Ironically, you can find the Haf’s Road Orchard next door to the Topples Tree Service; one property where you find carefully grown and tended trees and the other with its mountains of firewood and dead limbs.
Debbie and Richard Polansky are the intrepid owners of the Haf’s Road Orchard. And they aren’t just partial to fruit trees; they appear to like all kinds of trees. A 150 year old Box Elder tree guards the edge of the gravel drive into their orchard. A few gnarly dead branches snake out of the clumps of green leaves on top of its broad impossibly lumpy trunk. The Box Elder provokes conversation and picture taking while the apple trees produce some of the sweetest Honey Crisp and firmest bright tasting Newton Pippin apples we have ever tasted. These are but a sample of the 17 varieties that they produce.
There are two ways into the Haf’s Road Orchard; one oddly enough is Haf’s Road and the other is the hafsroadorchard.com website. The Robert Frost poem, Peril of Hope, opens their webpage, and will tell you some of the Richard and Debbie Polansky story. These are thoughtful people who care about what they do and how they do it. Their gourd sculpture hanging at the entrance to the store begets a quote, this one written by Daniel Webster. “Let us not forget that the cultivation of the earth is the most important labor of man. When tillage begins, other arts will follow. The farmers, therefore, are the founders of civilization.” Richard and Debbie live this.

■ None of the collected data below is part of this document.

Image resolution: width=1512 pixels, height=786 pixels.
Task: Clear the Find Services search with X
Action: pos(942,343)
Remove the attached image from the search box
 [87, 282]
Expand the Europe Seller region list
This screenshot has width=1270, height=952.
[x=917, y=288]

Over two thousand apple trees dot the landscape of Haf’s Road Orchard. At least one thousand of these trees produce the honey crisp apple, a favorite of southeastern Wisconsin. Boxes line their farm store, each carrying the apples picked by the staff at Haf’s Road Orchard. The range of flavor is wide, from hard tart baking apples to those that are as sweet as corn in July. Many customers ask for the Granny Smith for making pies. At the orchard, there is some thought that the inventor of the Granny Smith had a relative who was the sole publisher of cook books in that era. Thus the only apple ever listed for making pies is the Granny Smith. Richard will give you a Sir Prize apple to sample, tell you the story of its invention and name, and ask you to put it into a pie. We did. Fantastic.

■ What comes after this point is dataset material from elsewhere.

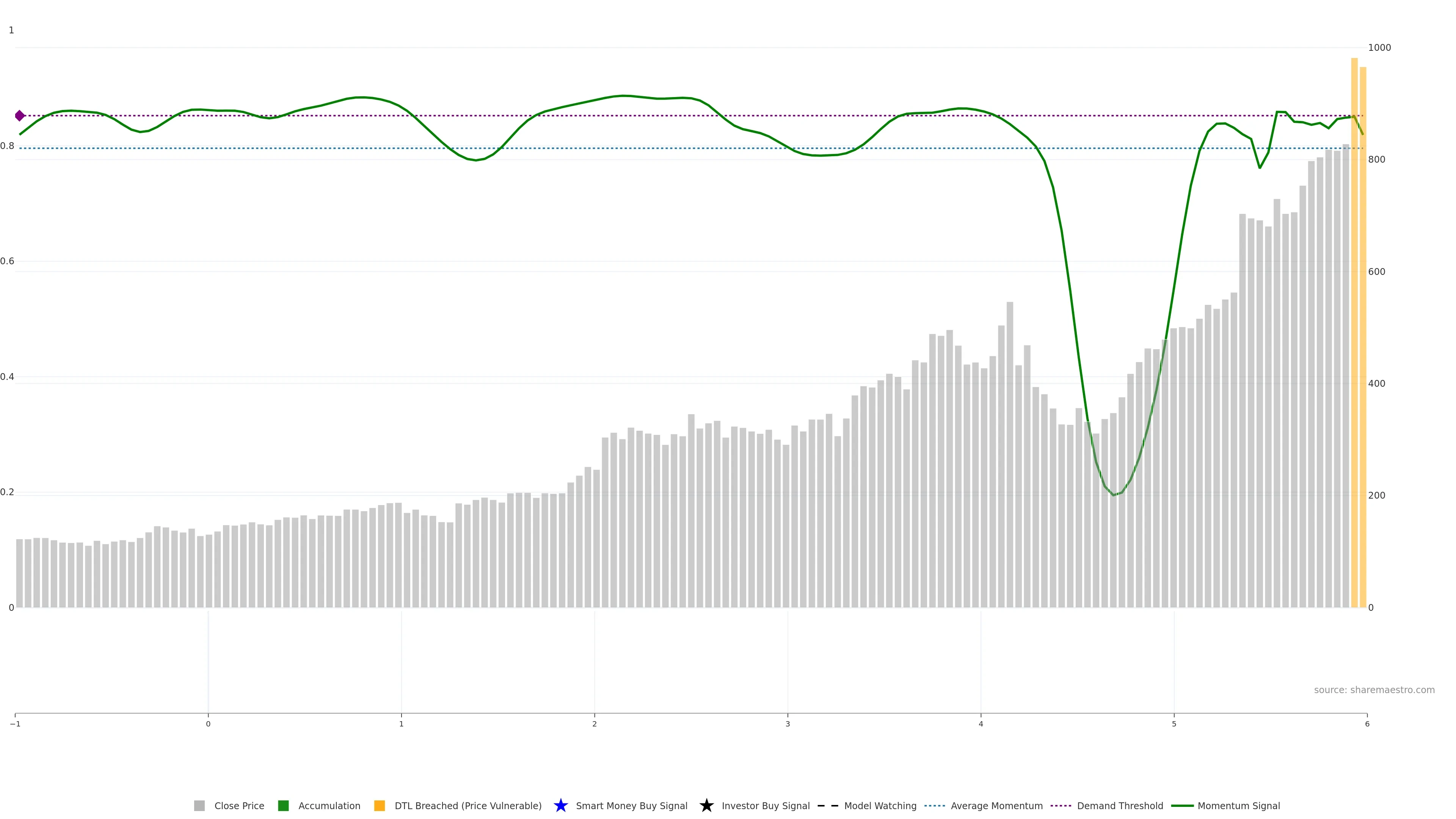
Task: Click the dashed Model Watching legend line icon
Action: (827, 805)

Debbie and Richard are no strangers to the risks of growing food. In 2012, the early spring was exceptionally warm, great for the tourists who visit the area from Chicago but not so good for the trees that bear the hopes and dreams of an orchard owner. Following the early warm weather, the temperatures dipped below freezing, ruining almost the entire crop of apples for the season. The trees still needed tending. The work still needed to be done. There was just no reward of a harvest.
There is a lot of conversation these days about slow food. It doesn’t get much slower than what the Polansky’s do. Plant an apple tree and you can wait as much as five years for serious production. A good orchardist is patient and knows that careful actions taken today can yield good fruit that will serve generations to come. Planting an orchard is an act of hope: it requires vision and imagination. As Robert Frost noted, there is safety and peril in hope.